INTRODUCTION
Delayed drug-induced hypersensitivities are a group of presumed conventional T-cell-mediated reactions that range from mild skin conditions (e.g. maculopapular exanthema) to severe cutaneous adverse reactions (SCARs), associated with significant morbidity and mortality[1]. Traditional in vivo skin testing techniques such as patch testing (PT) or intradermal testing (DT) are limited by an absence of standardisation, risk of disease-relapse, and ill-defined drug testing concentrations[2]. These limitations can impact the sensitivity of such tests, with published studies suggesting sensitivity ranging from 58-64% for acute generalised exanthematous pustulosis (AGEP), 32-80% for drug reaction with eosinophilia and systemic symptoms (DRESS), and 9-24% for Steven-Johnson syndrome (SJS) and toxic epidermal necrolysis (TEN)[3]. There is also drug-associated variability in PT, with beta-lactams displaying higher sensitivities while allopurinol and its active metabolite, oxypurinol, exhibit very low sensitivities[4]. Evolving approaches include ex-vivoassays, such as the enzyme-linked immunospot (ELISpot), which detects interferon-γ (IFN) release following drug challenge. Traditionally ELISpot assays use the patient’s peripheral blood mononuclear cells (PBMC) stimulated with the candidate drug to measure cytokine output. The ELISpot method is advantageous as patients are not subjected to additional risk through drug re-exposure. Our recent data suggests IFN- γ release ELISpot is an effective diagnostic tool with a 52-68% sensitivity and 100% specificity in SCAR patients[5, 6].

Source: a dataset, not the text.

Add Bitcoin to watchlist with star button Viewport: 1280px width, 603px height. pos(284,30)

ELISpot assays detect cytokine (typically IFN-γ) release, which is presumed to be produced by CD4+ or CD8+ T cells, in patient PBMC or blister fluid cells (BFC) following ex vivo stimulation with the candidate drug. Cytokine secretion is measured as the number of spot-forming units (SFU)/million cytokine secreting cells. Previous case reports have suggested a diminished PBMC IFN-γ ELIspot response over time from SCAR onset, highlighting the importance of performing assays during the acute phase of drug reactions[7]. This diminished response in peripheral blood may be associated with the lack of a key cell population known as tissue resident memory CD8+ T cells (TRM), which reside within the dermal-epidermal and drug-reactive CD8+ T cells are gradually lost from peripheral blood during the recovery period[8]. In contrast, CD8+ TRM cells are more likely to be recruited into BFC in SCAR patients. One study compared cytokine production between PBMC and BFC, noting that there was a higher expression of perforin and granzyme B in BFC[9]. This could be due to localised skin TRM cells mediating the inflammatory response by recruiting memory CD8+ T cells from circulation and suggests that ELISpot assays conducted with PBMC from patients in the late stages of drug reaction could be less sensitive[6, 7, 10]. Here, we sought to find ways to improve ex vivo assay sensitivity in SCAR diagnostics by examining differences in ELISpot results between two different cellular sources: PBMC and BFC. This study aims to provide knowledge that will inform future SCAR testing strategies.